El ministro boliviano de Relaciones Exteriores, Fernando Aramayo, afirmó este lunes que el fallo de la Corte Internacional de Justicia de La Haya de 2018 no cerró el diálogo sobre la demanda marítima con Chile, pero consideró que antes de llegar a ese punto hace falta construir una “interdependencia positiva” entre ambos países.
“El fallo de la Corte Internacional de Justicia de 2018 tiene que ser reconocido en sus alcances y consecuencias, pero también hay que dejar claro algo, dejó abierta la puerta del diálogo. No la cerró definitivamente”, afirmó el ministro en radio Erbol, desde Brasil, donde se encuentra.
Fernando Aramayo por fallo de La Haya en 2018
Dijo que en ese sentido Bolivia necesita plantear una “diplomacia inteligente” que permita construir una confianza para generar posteriormente un escenario de diálogo.
En octubre de 2018, el tribunal de Naciones Unidas determinó que Chile no tiene obligación legal de negociar el reclamo marítimo de Bolivia, que perdió su acceso al Pacífico en la guerra de 1879.
El ministro boliviano dijo que dialogar no es igual a negociar, sino que “significa actuar con madurez, identificar cuáles son los incentivos y las motivaciones para los dialogantes”.
Asimismo, Aramayo explicó que su país buscar construir “una suerte de interdependencia positiva” con Chile para avanzar paso a paso en soluciones concretas en otras materias que definan una dinámica de diálogo.
En ese sentido, ve posible con la “madurez suficiente” pasar de una gestión que orienta la resolución de un conflicto “a una transformadora del conflicto”.
“Tenemos que innovar en ello”, apuntó al sostener que Bolivia trabaja en el desarrollo de una estrategia en la relación con Chile.
Además, ratificó que se aplicará una visión pragmática con Chile, pero eso “no significa no tener criterios, ni principios”.
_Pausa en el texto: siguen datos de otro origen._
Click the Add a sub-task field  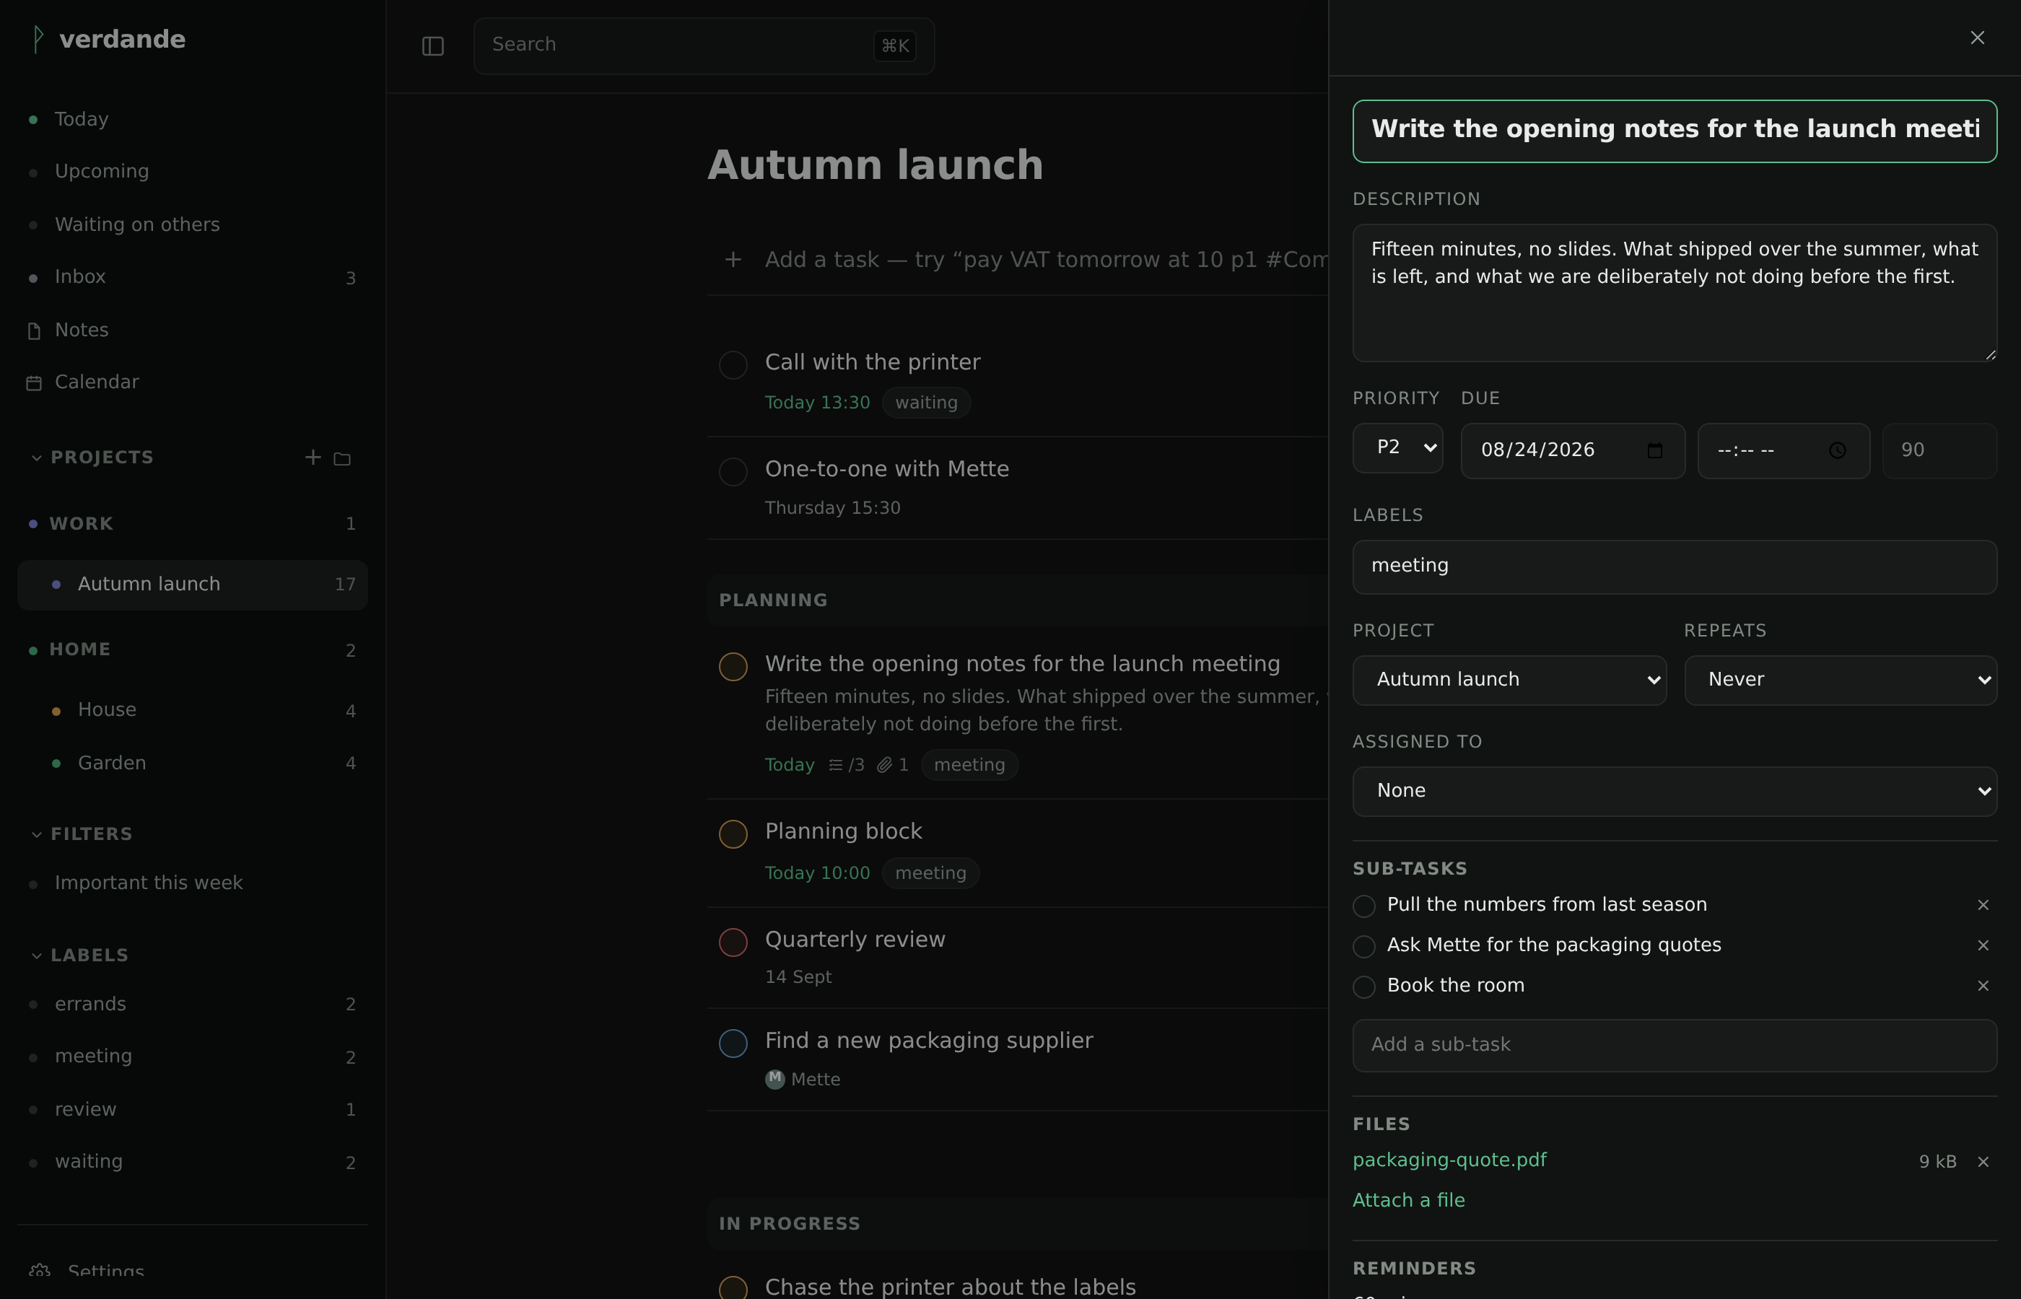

El ministro boliviano también expresó que trabajan con el canciller de Chile, Francisco Pérez Mackenna, para volver a reunirse con el propósito de trabajar en una agenda de “nueve puntos” sobre temas hídricos, del corredor bioceánico y seguridad, pero que pueden ampliarse para tratar por ejemplo la conexión ferroviaria.
“Nos encantaría recibir al canciller chileno en Bolivia, naturalmente. Así como hemos tenido nosotros el gesto de visitar Santiago”, agregó.
Aramayo también confirmó que trabaja en la designación del cónsul de Bolivia en Chile, que es el nivel de la representación entre los das naciones que no tienen relaciones diplomáticas desde 1962, salvo un periodo entre 1975 y 1978.
Cada 23 de marzo, Bolivia conmemora el Día del Mar con actos oficiales y desfiles militares que reivindican el reclamo marítimo.